Çocuk, yine o eski saf haliyle:
-- Devekuşu da ne ki?
Delikanlı fazla uzatmamak için, umursamaz bir tavır takınarak:
-- Canım, ne olacak! Kocaman bir kuş işte!
Bu sırada hiç beklemedikleri bir şey oldu. Çocuk, bu durumu görünce bağırmak istedi fakat, delikanlı erken davranarak ona susmasını işaret etti.
Minik bir serçe, avlunun köşesindeki çöp tenekesinin üzerine pır diye uçarak konmuştu. Oradan da yerdeki ekmek kırıntılarını yemek üzere, yere indi.
Delikanlı ile çocuk, onun hareketlerini ses çıkarmadan, dikkatli bir şekilde izliyorlardı. Delikanlı, ayaklarına kadar gelen bu fırsatı kaçırmak niyetinde değildi. Hemen yanındaki taşlardan en güzelini aldı. Kayışa yerleştirdi, lastikleri sonuna kadar gerdi. Serçeye nişan aldı. Hedefi tam olarak nişanladığından emin olmak istiyordu. Buna da tam emin olunca, hedefe nişanlanmış olan kayışı serbest bıraktı.

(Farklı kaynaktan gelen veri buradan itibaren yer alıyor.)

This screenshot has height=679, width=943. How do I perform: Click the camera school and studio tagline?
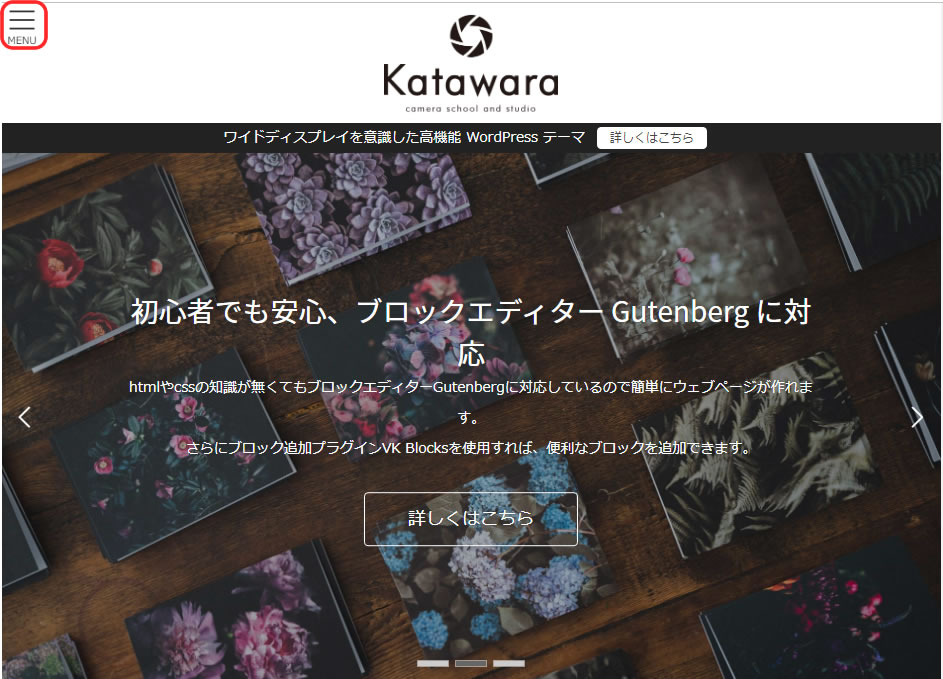tap(471, 109)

Taş, gitti. Ve hedefi tam on ikiden vurdu. Zavallı serçecik olduğu yere yıkıldı, kaldı. İşte, istedikleri olmuştu. Delikanlının mükemmel silahı hedefi yok etmişti. İkisi de bir an şaşkın bir vaziyette baktılar. Tüm bunlar o kadar kısa bir zamanda gerçekleşmişti ki; doğrusu bu kadarını da beklemiyorlardı.

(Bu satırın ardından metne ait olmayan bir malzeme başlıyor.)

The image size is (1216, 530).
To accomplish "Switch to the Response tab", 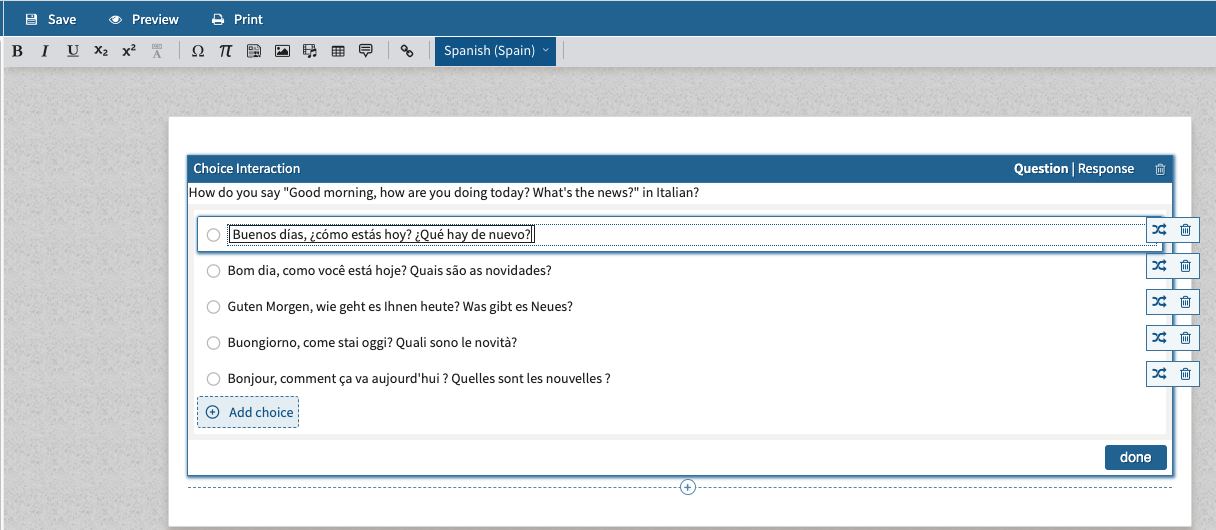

Şaşkınlıkları biraz olsun geçince; kalktılar ve kuşun yanına koştular. Evet, kuş ölmüştü ve yerde hareketsiz bir halde yatıyordu. Çocuğun neşesine ve mutluluğuna diyecek yoktu.
Sevinçle bağırıyordu:
-- Vurdun onu! Kuşu vurdun!
Delikanlı, eğildi ve yerde yatan kuşu eline aldı. Baktı. İşte tam o anda, içini tarifsiz bir sızının kapladığını hissetti. Mutlu çehresi, kederli bir hal aldı. “Ne kadar da güzel görünüyor!” diye düşündü.
Çocuk ise, hala mutluydu ve neşeyle gülüyordu.
Delikanlı, daha fazla dayanamadı. Üzüntüsünü çocukla paylaşmaya çalıştı.
Pişmanlık ve hüzün dolu bir sesle:
-- Küçücük, zavallı bir kuş! Dedi. Sanki ne diye vurdum ki? Onu, yeniden hayata dön-dürmeyi çok isterdim.
Çocuk, bu işten pek bir şey anlamamıştı ama eski neşesi de kalmadı. Çehresinde sorgulayan bir ifade, öylece bakıyordu.
Delikanlı, kuşa baktıkça içindeki utanç ve vicdan azabı çemberinin kalbini sıktığını ve bu durumun giderek daha da arttığını hissediyordu. Birden kararını verdi. Kuşu götürdü, evin dışındaki büyük çınar ağacının altına gömdü.
Kuş lastiği ise, bir daha gören olmadı.